Practitioners in the Rapid Response project were involved in regular discussions which helped to build their skills, interest and confidence, allowed researchers to draw on their experience, and enabled sharing of learning as the project has progressed.
In this project, having an evaluation practice lead has been critical, with the researcher acting as a resource and critical friend.
Data precision is crucial
The project was very strict about including only examples where the family met strict criteria and the program had been delivered exactly to plan. This is important to allow clear conclusions to be drawn about effects and treatment to be replicated by others in future.
Relaxing the rules would have included more cases, but data transparency is more important. Each case excluded from analysis was mapped with the reason recorded (for example if the treatment period extended beyond the nominated four weeks).
The aim is to reliably capture influences and pre-conditions that result in the observed outcomes.
A matched comparison group proved difficult to achieve
A control group, while useful, proved not to be achievable in the context.
A fully randomised control trial could not be attempted as it would not be ethical to deliberately deny families potentially helpful interventions.
To create a ‘natural’ control group, the project tried to identify appropriate comparisons by asking workers to nominate cases that would have been eligible for Rapid Response but could not receive it because at the time there was no available capacity. This approach did not work well when it came to the point, because of the urgency of time frames (removal of the child must be imminent before use of the program is considered) coupled with a long chain of approval for inclusion in the control group. By the time approval could be received it was usually too late to gather full data for those families that would have qualified.

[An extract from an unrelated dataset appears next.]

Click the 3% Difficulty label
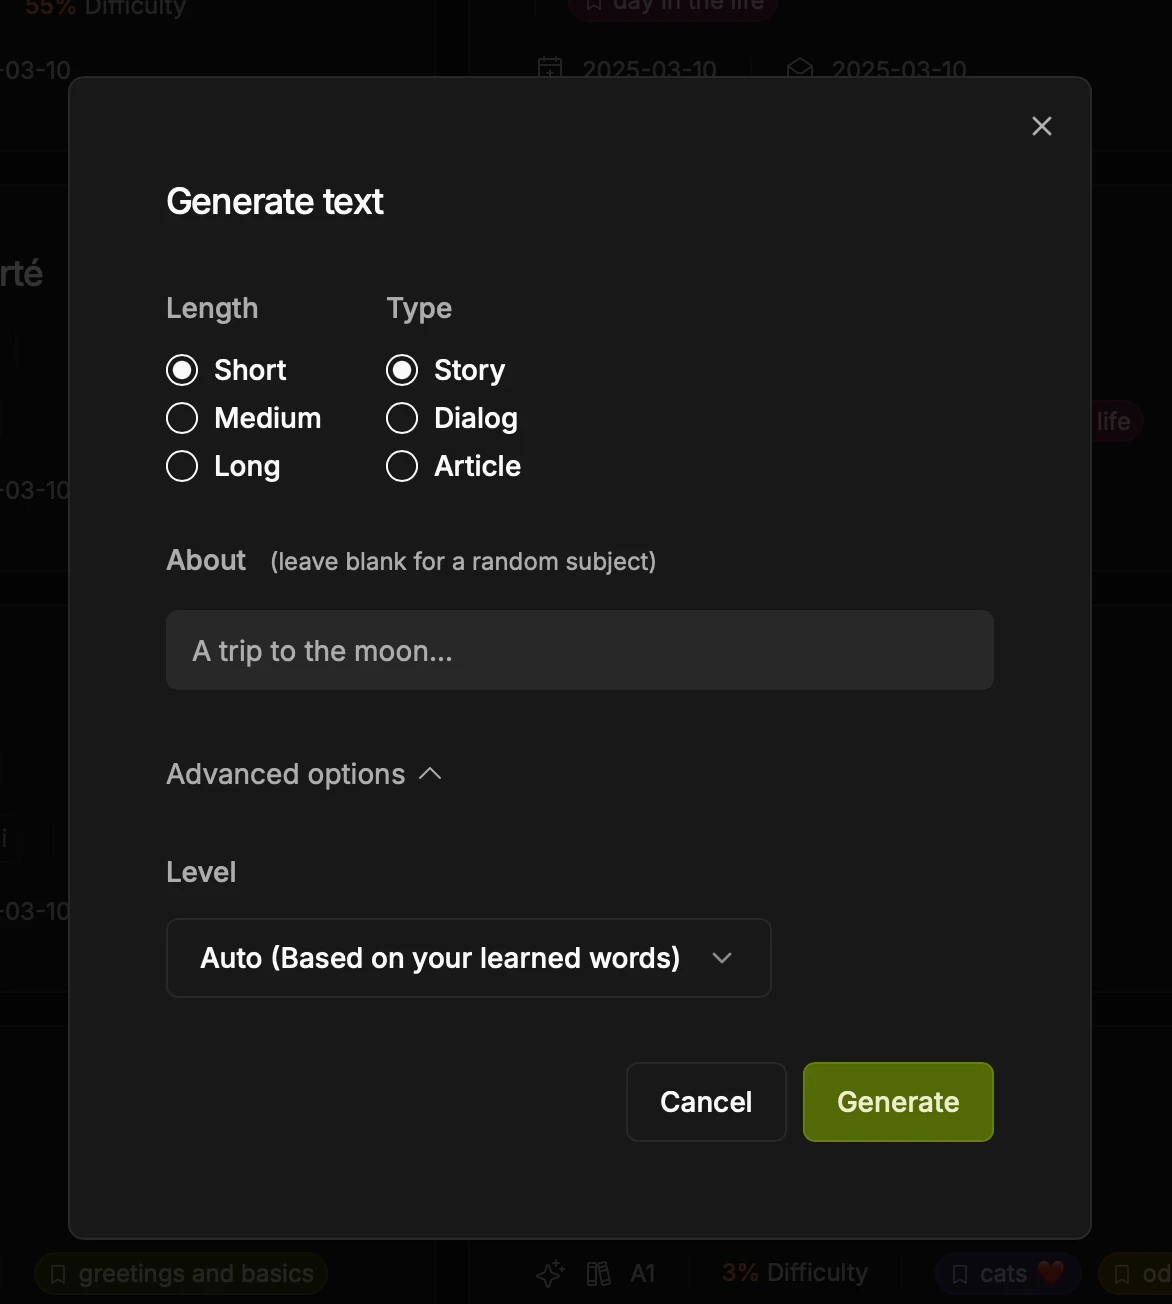Viewport: 1172px width, 1304px height. 795,1273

Implementation is not a linear process
Continuous improvement and iterative learning aligns with practitioners’ aims. The central purpose of evaluation for most NGO staff is to answer the question ‘How can I be sure what I am doing is working? I want to make a real difference through my work.’
This means that many aspects of delivering the program will be tested, adapted and improved while the trial is progressing. A linear model of inputs, treatments, outputs and outcomes as represented at the start of the project is a simplified snapshot of what will and should actually occur.

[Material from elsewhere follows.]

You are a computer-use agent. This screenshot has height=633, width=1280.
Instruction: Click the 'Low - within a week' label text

“A good analogy is designing and building a new car engine. Throughout the process all the parts are subjected to constant testing, looking for how well they work and improvements that could make them better, so that the final engine is perfect.”David Poynter, General Manager Business Development and Research Based Models, Anglicare Victoria
Evaluating outcomes is complex
The usefulness of the program needs to be considered in the context of the whole organisation (Anglicare’s operations) and the broader system of child protection.
For instance, it is possible that some positive characteristics of this project could usefully be applied in other programs being delivered in the organisation. Similarly, assessment of children’s levels of safety in the home undertaken as screening for entry to Rapid Response can provide critical information to the child protection system about those who most urgently need out of home placement.
Preliminary evidence suggests the Rapid Response program is generating a high level of family engagement, and that the vast majority of participating children are so far able to remain with their parents.
Outcomes have been consistent across different teams, and the program is easy to extend to more locations.
It can also be delivered at low cost compared to the provision of out of home care.
Identifying interventions that can reduce the need to remove a child from their parents has important implications for the child welfare system.
As well as improving outcomes for individual families, such interventions can reduce the burden on health and welfare systems that occur when increasing numbers of children require out of home care.